Die teils verhaltenen Reaktionen der Bauern treffen das Kernproblem der Idee, Studierende und andere Branchenfremde auf die Felder zu lassen: Sie können einen Saisonarbeiter nicht ersetzen. Joachim Rukwied, Präsident des Bauernverbandes, betonte kürzlich in einem Interview im Deutschlandfunk, dass die neu gewonnenen, heimischen Arbeitskräfte die jetzige Situation nur abmildern könnten. „Wir brauchen als Stammpersonal unsere bewährten Saisonarbeitskräfte. Sonst wird das nicht funktionieren.“ Die Bauern stehen unter einem harten wirtschaftlichen Druck. Das Einarbeiten in die Feldarbeit ist aufwendig und ohne langfristige Perspektive, denn dass die Studierenden nächstes Jahr erneut als Erntehelfer kommen, ist unwahrscheinlich. Erntezeiten während des Semesters und körperlich harte Arbeit für Mindestlohn ist für die meisten unattraktiv. Derweil entstehen neue Probleme: Die meisten Studierenden wohnen in der Stadt und besitzen kein Auto, wie kommen die studentischen Aushilfen auf die Höfe der Bauern?

Aber auch andere Stimmen werden laut. Maschinenring-Sprecher Guido Krisam berichtet von ersten erfolgreichen Vermittlungen zwischen Hopfenbauern und Studierenden. Die Studierenden helfen aktuell, die Drähte zu spannen, an denen der Hopfen empor wächst. Weil sie erst wenige Tage zusammenarbeiten, könne man noch keine Bilanz ziehen. „Aber das erste Feedback der Landwirte ist sehr positiv“, sagt Krisam. Niemand behauptet, dass es leicht wird, findet Franka F. Ohne Corona-Pandemie und Hilferuf der Landwirte-Vereinigung und der Bundesregierung wäre auch sie nie auf die Idee gekommen, sich einmal aufs Feld zu stellen. Jetzt wartet die Architektur-Studentin darauf, ob ein Bauer ihre Hilfe braucht.

Auch Bauernhof-Kind Vincent Ulrich findet trotz aller Schwierigkeiten die studentische Hilfe auf den Feldern eine gute Idee. „Für die Bauern kann das eine große Chance sein“, sagt er. Für den BWL-Studenten haben sich die Landwirtschaft und große Teile der Gesellschaft voneinander entfernt. Die Bauernproteste im Januar für mehr Wertschätzung zeigen ihm das deutlich. „Die Landwirte können jetzt vermitteln, was sie machen, wie wichtig das ist und wie anstrengend ihre Arbeit ist“, erklärt Ulrich. „Damit können sie dazu beitragen, dass sich Gesellschaft und Landwirtschaft wieder einander annähern.“ Bis dahin heißt es für Vincent Ulrich warten, ob ein Bauer seine Hilfe braucht.

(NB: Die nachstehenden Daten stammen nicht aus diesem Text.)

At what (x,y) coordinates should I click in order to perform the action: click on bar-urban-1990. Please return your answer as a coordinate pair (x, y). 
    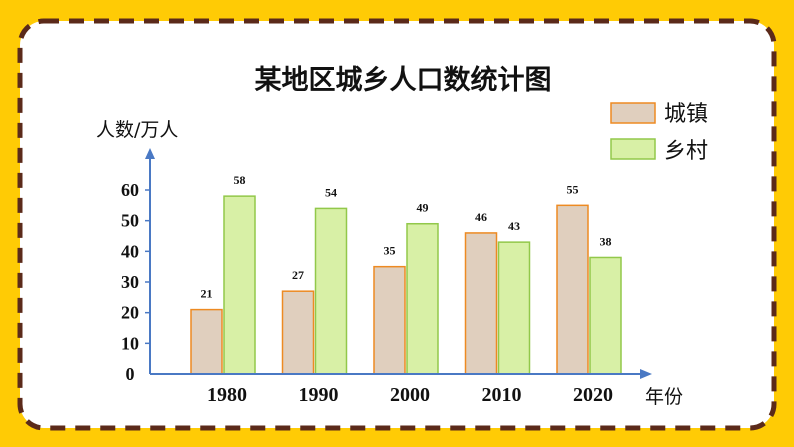
    Looking at the image, I should click on (298, 332).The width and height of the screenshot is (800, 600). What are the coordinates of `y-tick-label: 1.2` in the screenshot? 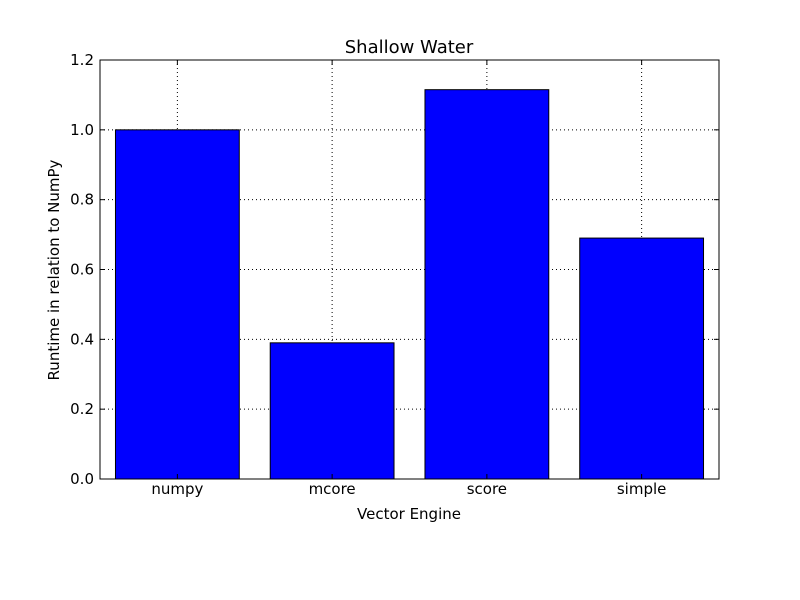 It's located at (82, 60).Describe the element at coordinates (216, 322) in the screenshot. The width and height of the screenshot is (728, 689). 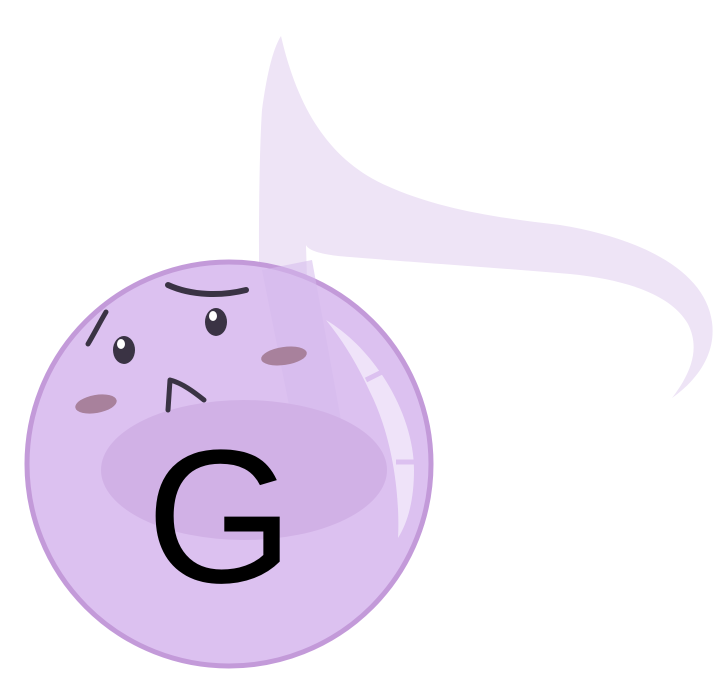
I see `right-eye` at that location.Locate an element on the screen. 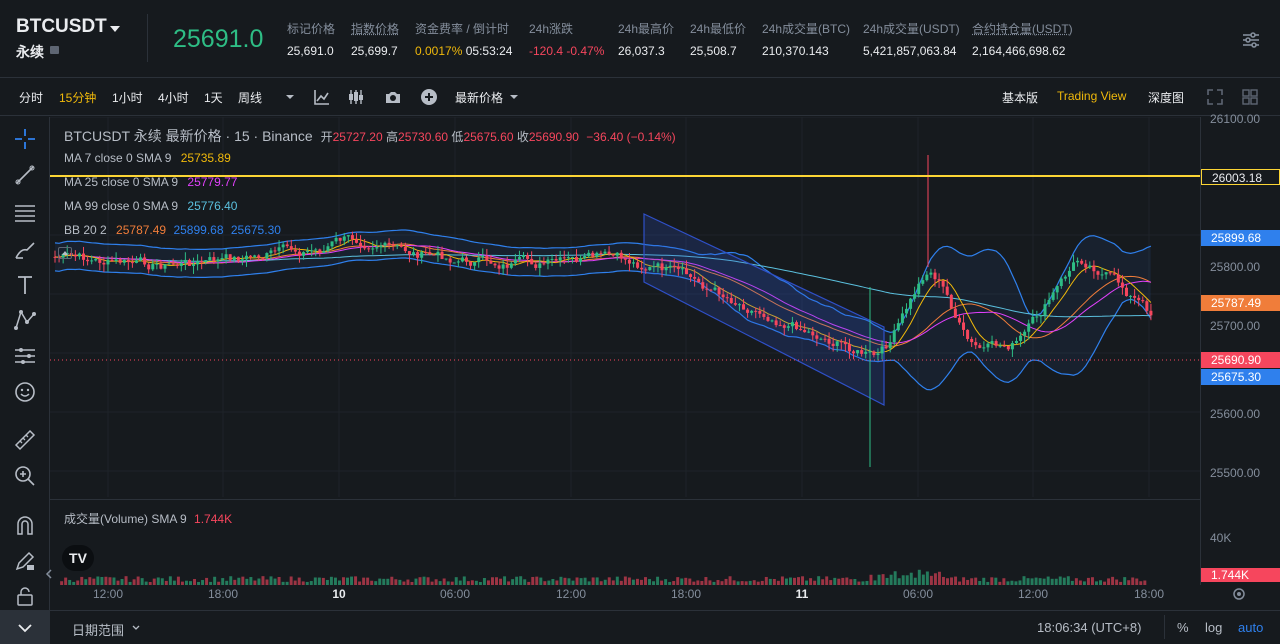 The width and height of the screenshot is (1280, 644). grid-icon is located at coordinates (1250, 97).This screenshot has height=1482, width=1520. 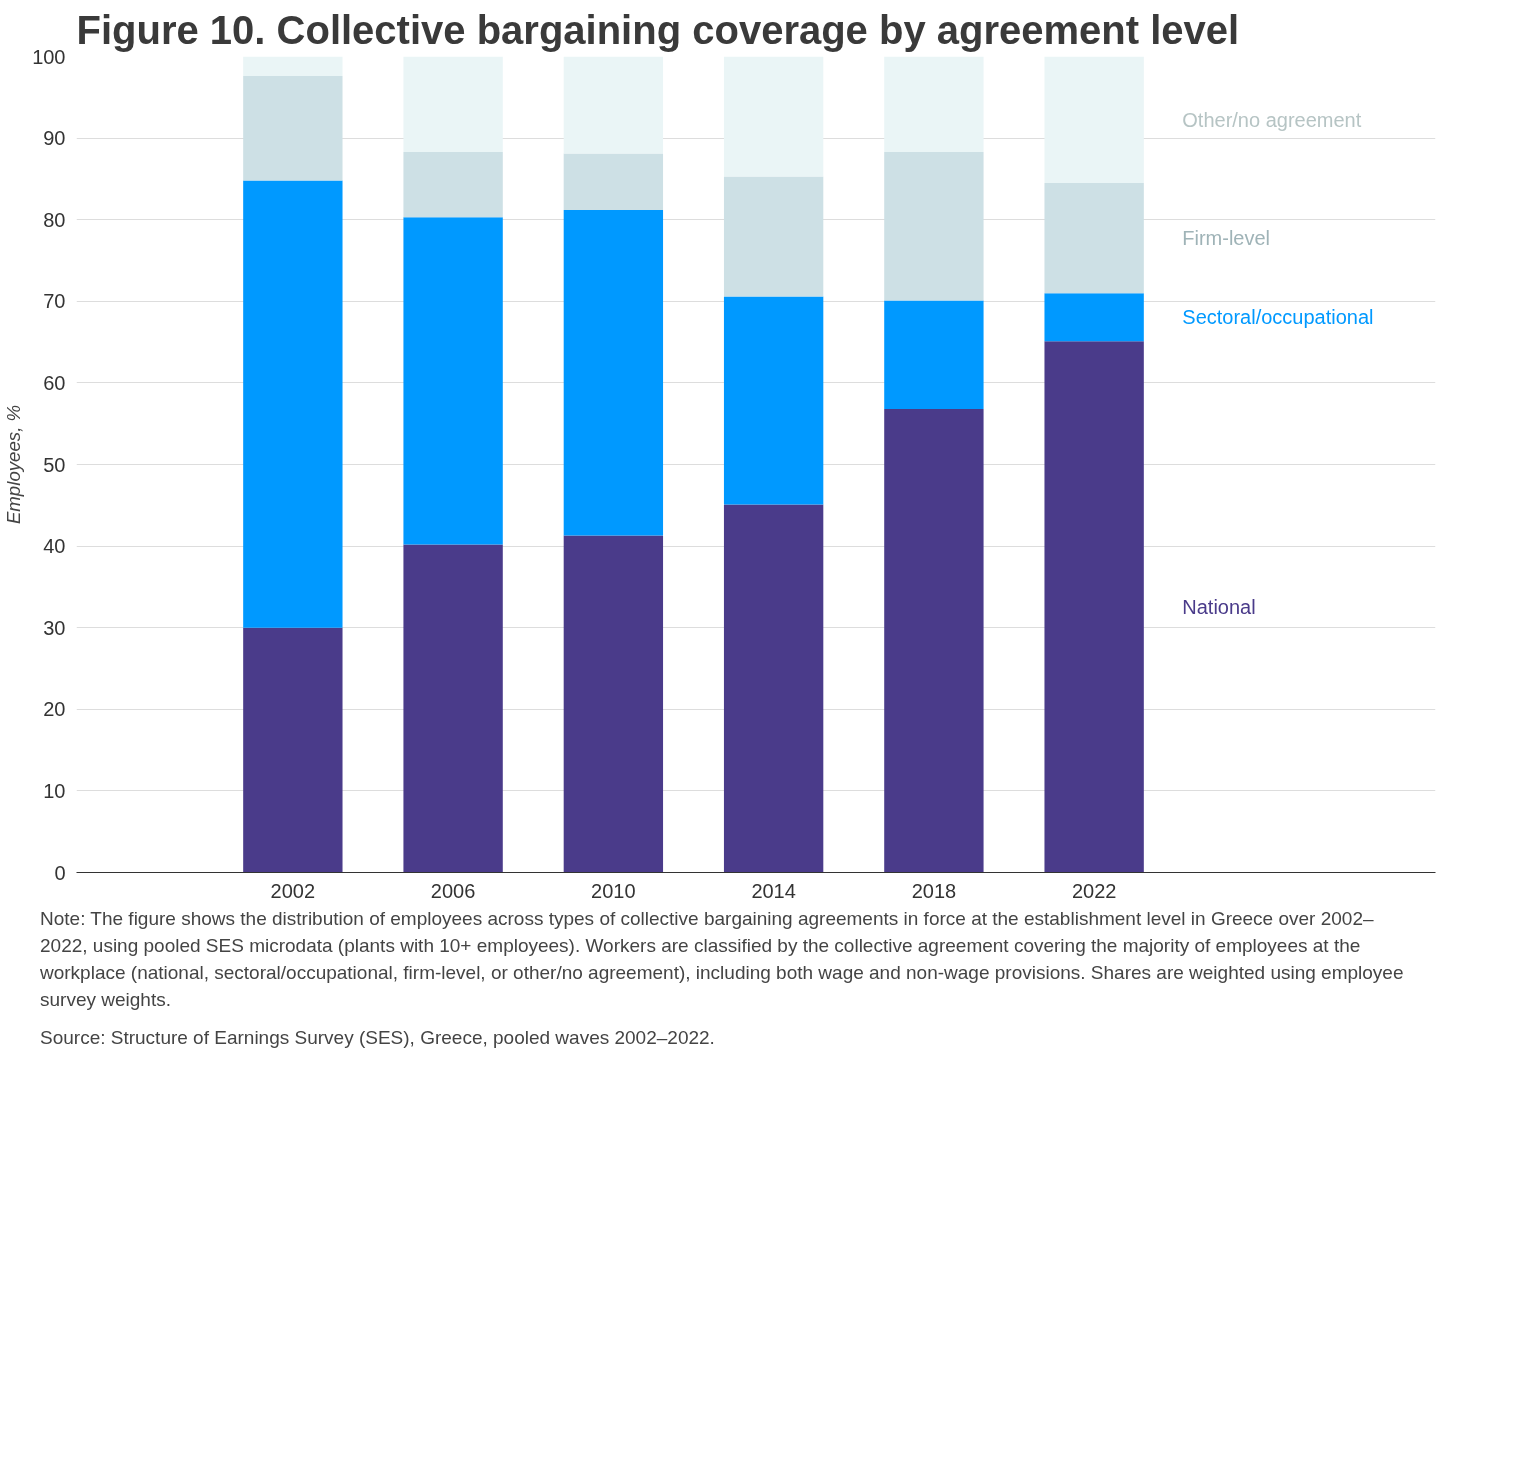 What do you see at coordinates (934, 890) in the screenshot?
I see `x-tick-label: 2018` at bounding box center [934, 890].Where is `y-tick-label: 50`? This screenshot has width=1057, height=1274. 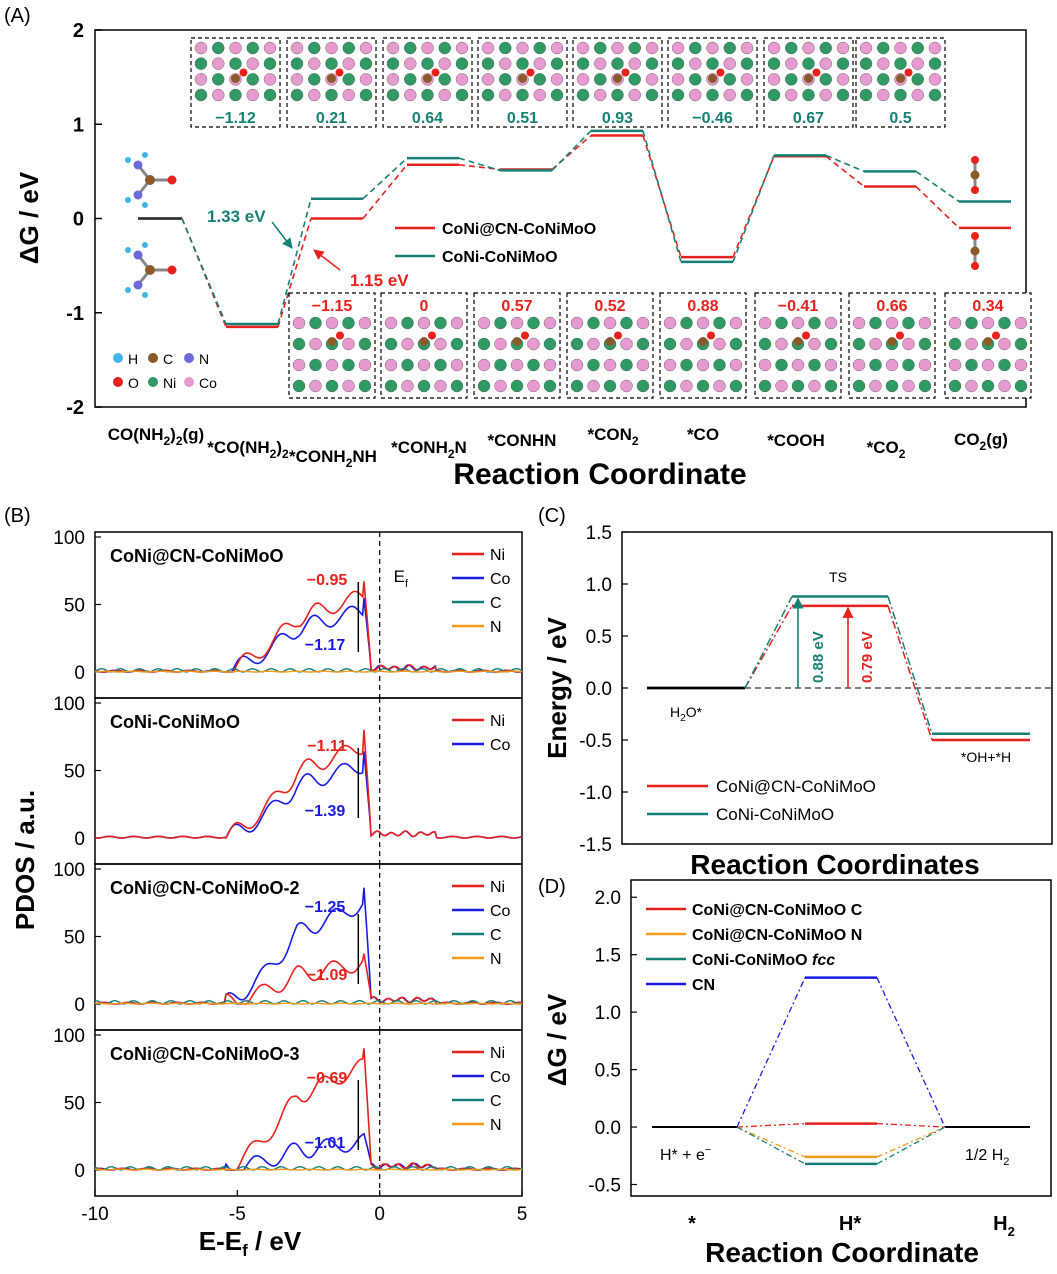 y-tick-label: 50 is located at coordinates (74, 938). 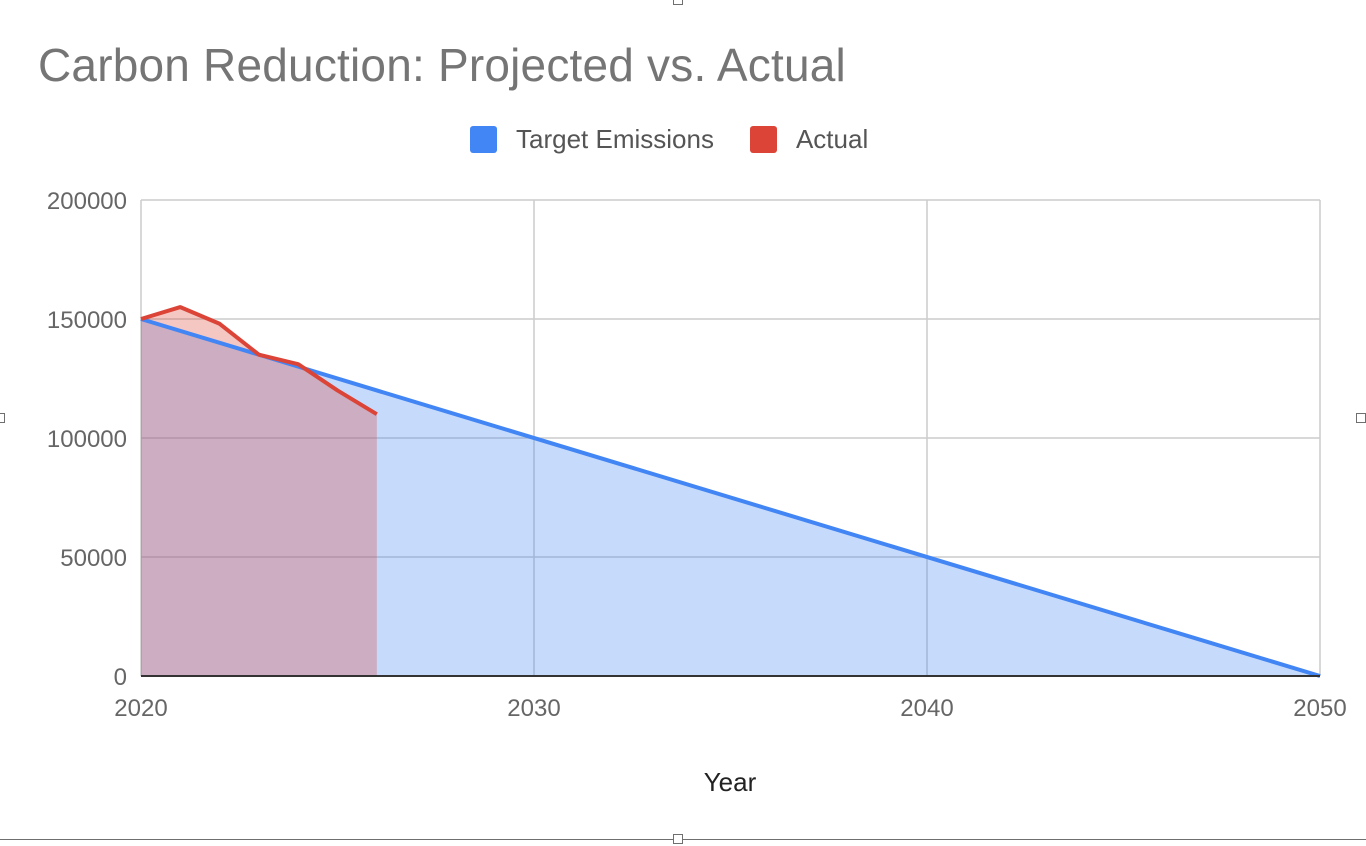 What do you see at coordinates (730, 708) in the screenshot?
I see `x-axis-ticks: 2020 2030 2040 2050` at bounding box center [730, 708].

Da geht es dem Studenten mit Landarbeit-Erfahrung nicht anders als der Klimaktivistin Franka F. und den anderen Tausenden Studierenden, die auf dem Feld anpacken wollen. Denn am Ende handelt es sich für sie nicht nur um Spargel, Erdbeeren und Bier, sondern um Solidarität für alle. Vielleicht wird man darüber in einigen Jahren in den Hörsälen sprechen.